Co większe „oszołomy” łączyły te dwie sprawy i patrząc z wieloletniego dystansu, trudno się nie doszukać analogii pomiędzy metodologią WSI, a tym jak akcja w pokoju Beger została zaaranżowana. Wiadomo też, że z afery nie zostało nic, co zresztą parę lat temu przyznał Morozowski, cytując słowa Tuska z rozmowy zakulisowej. Tusk miał powiedzieć Morozowskiemu, że takie rozmowy są w polityce normą i wręcz się śmiał z tego, jak sprawy się potoczyły, z korzyścią dla PO. Pomimo zasług i nagród, jakie Sekielski odebrał za wyreżyserowaną sensację, z TVN wyleciał/odszedł. Okoliczności rozstania nie znam, ale raczej nie odchodzi się z roboty, jeśli stosunki z przełożonymi i kolegami układają się idealnie. Coś poszło nie tak, może ktoś za dużo wiedział, komuś innemu to przeszkadzało, jeszcze ktoś inny się przestraszył.

Drugie mocne wejście Sekielskiego zostało prawie całkowicie zapomniane, chociaż swego czasu było niemniej głośne, niż załatwianie miejsca na liście PiS dla szwagra Beger. Chodzi o ujawnienie teczki TW SB Chrisa Cieszewskiego, polskiego naukowca mieszkającego na stałe w USA, który podważał raport MAK i Komisji Millera. Jak się okazało teczka została sfałszowana i Cieszewski nigdy TW nie był, ale to właśnie do takiej „teczki” pierwszy dotarł Sekielski, wówczas pracownik TVP, skąd też wyleciał. Obecnie Sekielski jest wolnym elektronem współpracującym z kilkoma portalami, ale szczęście nadal go nie opuszcza. Ostatni nieprawdopodobny wyczyn Sekielskiego, to nie hitowy film, ale „przypadkowy” przyjazd do Gdańska, o piątej rano z profesjonalnym sprzętem, na plac gdzie akurat demontowano pomnik „prałata Solidarności”.

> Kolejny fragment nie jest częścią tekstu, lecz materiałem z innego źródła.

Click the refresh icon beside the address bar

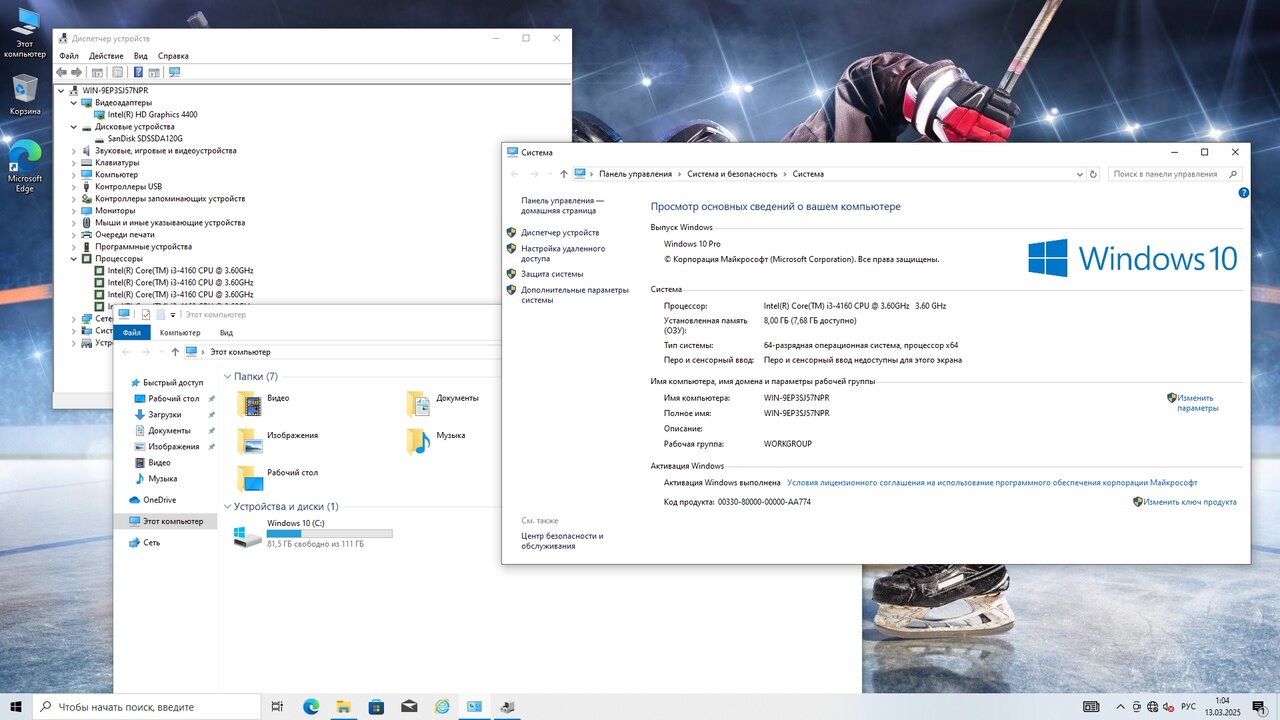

Strasznie dużo przypadków i cudów, jak na jednego dziennikarza, no i wreszcie na fali rozmaitych afer w Kościele, Sekielski po cichu i tak trochę na uboczu zbiera kasę na swój film o pedofilii. Nawiasem mówiąc, po obejrzeniu kilku fragmentów, nie widzę tam kosztów większych niż zakup kamery i cena prądu za ładowanie baterii. Nie ma w tym filmie efektów specjalnych, podróży na drugi koniec świata, za to jest sporo scen zrobionych w takiej samej technologii, jak nagranie w pokoju Beger. Nie to jest jednak najciekawsze, ale coś zupełnie innego. Otóż niemal wszyscy księża pedofile ukazani w filmie Sekielskiego są byłymi TW SB i to jeszcze nie koniec. Wśród ujawnionych księży, poza nazwiskiem Cybuli, kapelana Bolka Wałęsy, nie ma ani jednego nazwiska z topu hierarchii kościelnej.

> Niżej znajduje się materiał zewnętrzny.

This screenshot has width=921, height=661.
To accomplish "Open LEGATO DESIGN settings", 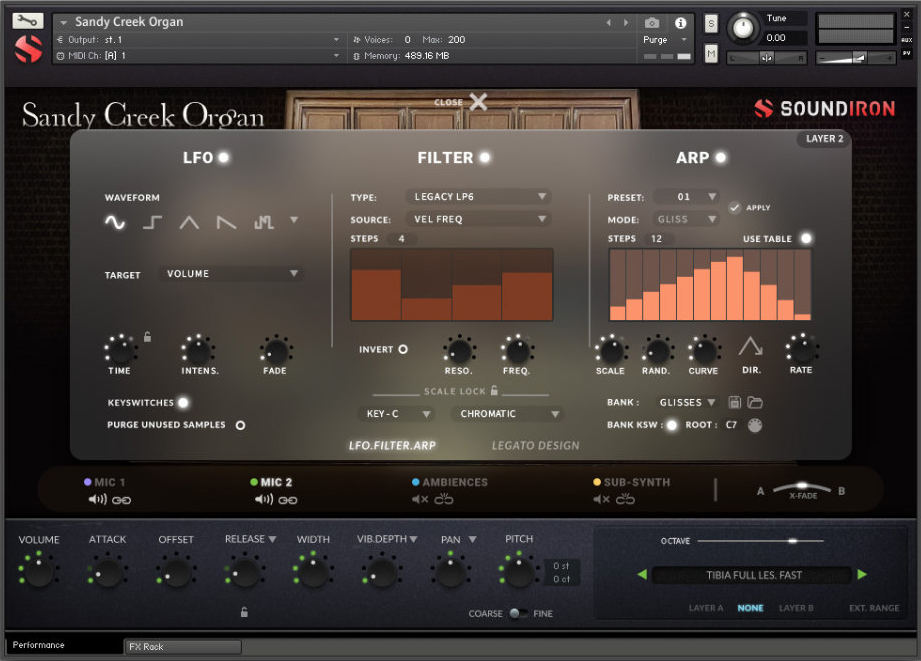I will [x=535, y=445].
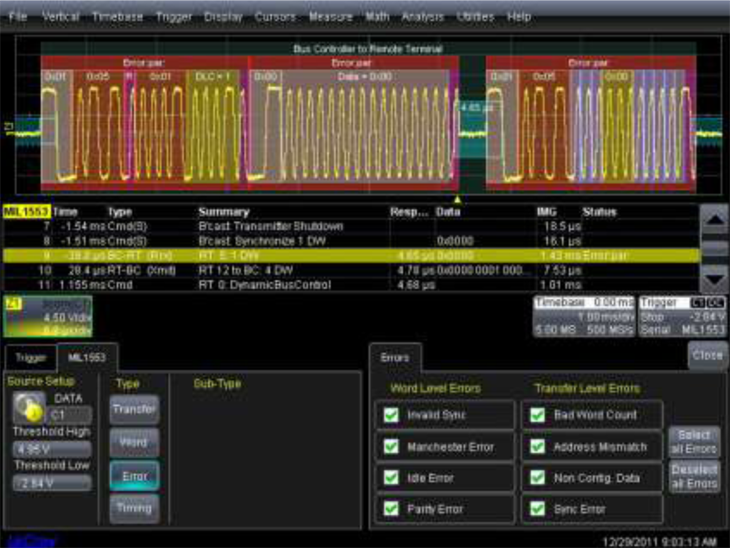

W filmie nie pada też jedno słowo, że księża są TW SB, natomiast sam Sekielski przyznaje, że spędził długie dnie w IPN. Tak się składa, że jestem jednym z tych publicystów, którzy w IPN byli i przeglądali teczki „na żywo”, nie w Internecie. Siłą rzeczy musiałem przejść przez procedurę, poczynając od złożenia wniosku, aż po wyznaczenie terminu kwerendy. W międzyczasie zadzwonił do mnie pracownik IPN i poprosił, abym doprecyzował o jakiego Artymowicza dokładnie chodzi, bo jest ich wielu i czy życzę sobie teczkę samego Artymowicza, czy też teczki, w których Artymowicz występuje w powiązaniu z innymi osobami?

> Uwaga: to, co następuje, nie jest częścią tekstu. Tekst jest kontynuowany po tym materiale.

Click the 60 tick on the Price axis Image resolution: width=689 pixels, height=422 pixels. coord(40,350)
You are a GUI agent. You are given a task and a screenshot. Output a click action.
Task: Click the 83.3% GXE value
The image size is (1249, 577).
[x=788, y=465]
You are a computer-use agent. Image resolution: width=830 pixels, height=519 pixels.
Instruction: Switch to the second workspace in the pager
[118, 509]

Doświadczenie i wiedza, jaką zdobyłem w trakcie krótkiej przygody z IPN pozwala mi na podsumowanie śmiechem wszystkich mądrali, które bredzą, że: „każdy mógł wejść do IPN i poszukać”. Niczego w IPN się nie znajdzie, jeśli się nie wie gdzie szukać i przede wszystkim najciekawsze kwity znajduje się nie w teczkach przypisanych do nazwiska, ale w teczkach powiązanych. Stawiam dolary przeciw orzechom, że Sekielski doskonale wiedział gdzie, czego i na kogo szukać, ktoś mu tę wiedzę po prostu sprzedał. Takich Sekielskich, którzy chcieliby zrobić sławę i pieniądze są setki, jednak to konkretnemu Sekielskiemu, znanemu z innych akcji w podobnym stylu, „udało się” dotrzeć do sensacyjnych materiałów. Równie dziwnym zbiegiem okoliczności przed premierą filmu, Tusk pozwala, aby Jażdżewski wygłosił skrajnie antyklerykalne przemówienie. Tusk doskonale wiedział, co się za chwilę stanie i jak tematem pedofilii w Kościele będzie się okładać PiS i Kaczyńskiego, za przewidywalną obronę Kościoła po “występie” Palikota II. Ten scenariusz został rozpisany politycznie!

Ponadto jeszcze raz zwracam uwagę na przypadek Jankowskiego. O tym, że prałat Jankowski był agentem SB mówiło się półgębkiem, ale się mówiło. O tym, że był pedofilem nie mówił nikt, aż tu nagle odnajduje się, gdzieś w Australii, ofiara prałata i „przerywa milczenie”. Pytam, co ta kobieta ryzykowała przez ostatnie lata, przecież nie mieszkała w Polsce, nie zajmowała eksponowanego stanowiska, ani nie była pracownikiem budżetówki. Od lat siedziała sobie w Australii i miała 1000 okazji, aby opowiedzieć, co ją spotkało. Opowiedziała dopiero po śmierci Jankowskiego i to konkretnej „Gazecie”. Dlaczego?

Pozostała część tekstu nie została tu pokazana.